Defense lawyers for hemophilia expert Takeshi Abe, 84, on Wednesday said their client was innocent of professional negligence resulting in death, claiming he prescribed HIV-tainted blood coagulants to a patient in 1985 due to limited knowledge of the product's danger at the time.
In Abe's final trial hearing at the Tokyo District Court, his counsel claimed that prosecutors, who are demanding a three-year prison term, ignored the limitations of medical science and focused only on their tragic consequences.
Abe, former vice president of Teikyo University and a former top hemophilia authority, instructed subordinate doctors to administer unheated blood products to the hemophiliac in 1985, resulting in the patient's death from AIDS in 1991, according to the indictment.
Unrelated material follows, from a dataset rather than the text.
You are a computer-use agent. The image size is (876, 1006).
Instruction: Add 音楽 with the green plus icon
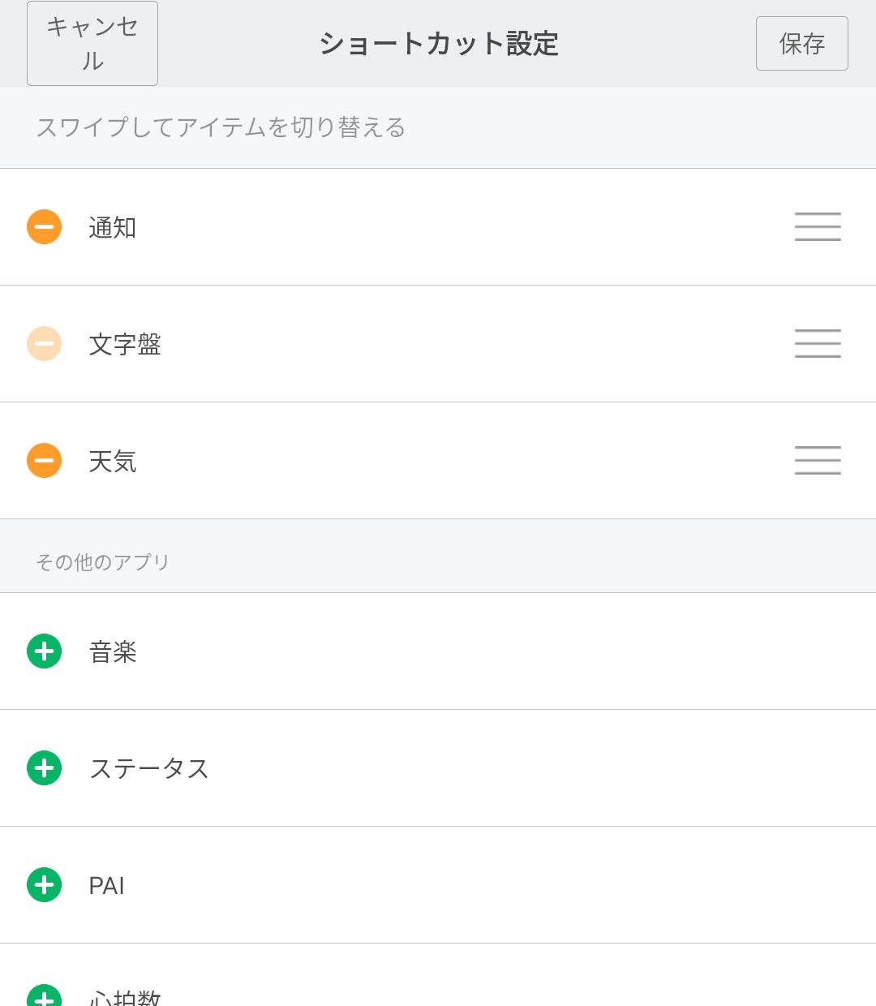click(x=44, y=651)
This is the third criminal trial over the 1980s HIV debacle in which at least 1,430 hemophiliacs and other blood transfusion recipients contracted the virus and in which doctors, bureaucrats and drugmakers are implicated.
Prosecutors alleged Abe used the unheated coagulants while knowing of their potential danger in order to protect importers of the products that had given donations for his research.
Abe's lawyers on Wednesday denied this claim and denounced prosecutors for bowing to "public sentiment" in their demand for prison time.
The court will rule on the case on March 28.